TEXT EXCERPT:
* * *

# Clown/Circus Room Theme Ideas?



## Gumpster09 (Dec 17, 2009)

I have a six room haunted house that will be clown/circus themed, but I have a few rooms that im not sure what to do with?
Room 1 is 8x8 and will be dark with nothing in it.
Room 2 is 16x16 and will have carnival games/booths/props
Room 3 is 8x16 and will have a ticket booth
Room 4 is 8x16 and I'm not sure what to do with it?
Room 5 is 8x8 and not sure what to do with it?
Room 6 is 8x16 and will have some laser affect light thing.

I was hoping some of you may have some suggestions?
Notes: 
The numbers are the current actor positions(not final) listed in the order that people will be interact with them.
The haunt starts in the bottom Right in the picture, the 1 is outside/entrance person.
The top left right is sound room.
Rooms 4 & 5 can be changed or combined.
Thanks


----------



## offmymeds (May 26, 2010)

What about a sideshow or oddities room? Or you could have killer tigers and lions or mean elephants in a room with crushed people under them or limbs torn apart and half eaten. Or a trapeze act or tight rope walker person.................


----------



## Pumpkinprincess (Aug 8, 2007)

Dot Room. Search the forum or youtube for examples. Very easy to set up and very effective.


----------



## Paint It Black (Sep 15, 2011)

clowns with bloody weapons


----------



## Wolfbeard (Sep 22, 2008)

Freak shows are always a haunt hit!

Here are a few quick and fairly easy prop ideas. For the first one, I used a $2 kiddie car from a tag sale, a $10 kids clown costume from K-Mart, a wig head and a chicken wire and pvc body frame. ( I would love to rebuild this with a remote control kiddie car some day!)


















Next is a pvc cage, with "The Twins." You can make a couple of identical clown props for this set up, or two actors instead.










Eric


----------



## Gumpster09 (Dec 17, 2009)

Thanks For All The Suggestions Everyone.


----------



## kittyvibe (Oct 27, 2008)

Im still building mine out, but I have some ideas, just not sure which direction. You can see what Ive got so far below. 

My ideas were ;
1.Fortune teller (crystal ball, ouija, tarot) I also am using a Zultan prop. A tall Zultan booth would be cool too. 

(Use a TV and cover it to simulate the crystal ball in booth, it can be interactive or just play on a loop. )

2. vintage creepy dolls (for prizes on a shelf) with a balloon game and darts with victim pinned up. 

3. stirring rotten(cotton) candy prop with motion

4. metal signs and freakshow posters and side show items

5. the scent of cotton candy and popcorn ( nixed the idea of an actual popcorn popper machine on cart), Im thinking oil burners here

6. invisible dog on leash (loved this as a kid, dont see them anymore)

* * *

WHAT YOU NEED TO DO:
1. In the clown room thread, give the lines from "Room 1 is 8x8" to "is outside/entrance person." again, with "8x16" changed to "10x16".
2. Using the clown and circus haunt thread, say whether each statement agrees with it. Answer yes or no and quote the words that decide it.
(a) Room 3 will have a ticket booth.
(b) Rooms 4 and 5 have to stay as they are.
(c) The last poster plans to put an actual popcorn popper machine on a cart.
3. Write the next part of the clown and circus haunt thread, picking up after its final line.

SOURCE MATERIAL:
* * *

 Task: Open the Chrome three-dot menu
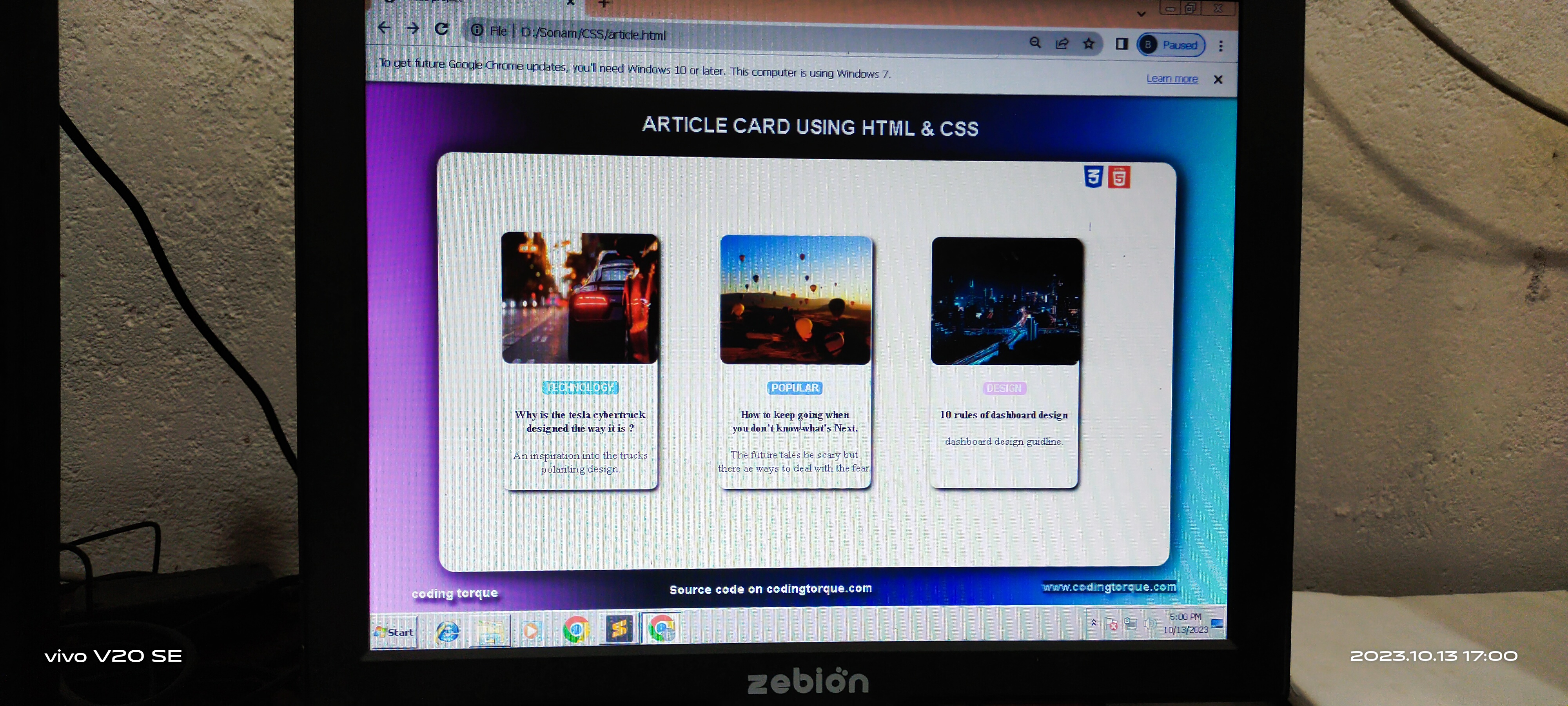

* * *

RESPONSES TO THE TASKS:
1.
Room 1 is 8x8 and will be dark with nothing in it.
Room 2 is 16x16 and will have carnival games/booths/props
Room 3 is 10x16 and will have a ticket booth
Room 4 is 10x16 and I'm not sure what to do with it?
Room 5 is 8x8 and not sure what to do with it?
Room 6 is 10x16 and will have some laser affect light thing.

I was hoping some of you may have some suggestions?
Notes: 
The numbers are the current actor positions(not final) listed in the order that people will be interact with them.
The haunt starts in the bottom Right in the picture, the 1 is outside/entrance person.

2.
(a) Yes: "Room 3 is 8x16 and will have a ticket booth"
(b) No: "Rooms 4 & 5 can be changed or combined."
(c) No: "nixed the idea of an actual popcorn popper machine on cart"

3.
7. make a lion on a polar bear christmas frame (like an animated reindeer but its much bigger). and have a clown there with a hula hoop and "flames".

8. make more cotton candy sacs (a la killer knlowns from outer space)

9. funhouse mirrors

10. jester prop with marrionette

11. jack in box (animated)

12. huge life sized clapping monkey with cymbols

13. snake charmer

On a side note, I worked for Ringling Brothers for 2 years, first working with exotic animals then on the floor/rigging and performer assistant. I was on the red unit with Gunther Gebel Williams. 

These are my ideas because I have a smaller space, I just wanted to make one scene, but this could be doable if I used one single theme in the whole haunt. You can see what Ive got so far but its definitely needs work to make it more cohesive.


----------



## scaremenow (Oct 1, 2010)

Last year we had a clown theme as well. The thing that creeped everyone out the most was an 11 year old boy in a very spooky clown costume/mask. He sat in a chair in a corner and didn't move. Many people wouldn't even go by him. Certainly not an original idea, but still effective. Just proves that it doesn't take much to get a good scare!


----------



## Atomic Mystery Monster (Jul 29, 2003)

The Monster Maze has a lot of great spooky circus ideas. 

If you want some "pickled punks"-type display, you should find these tutorials useful.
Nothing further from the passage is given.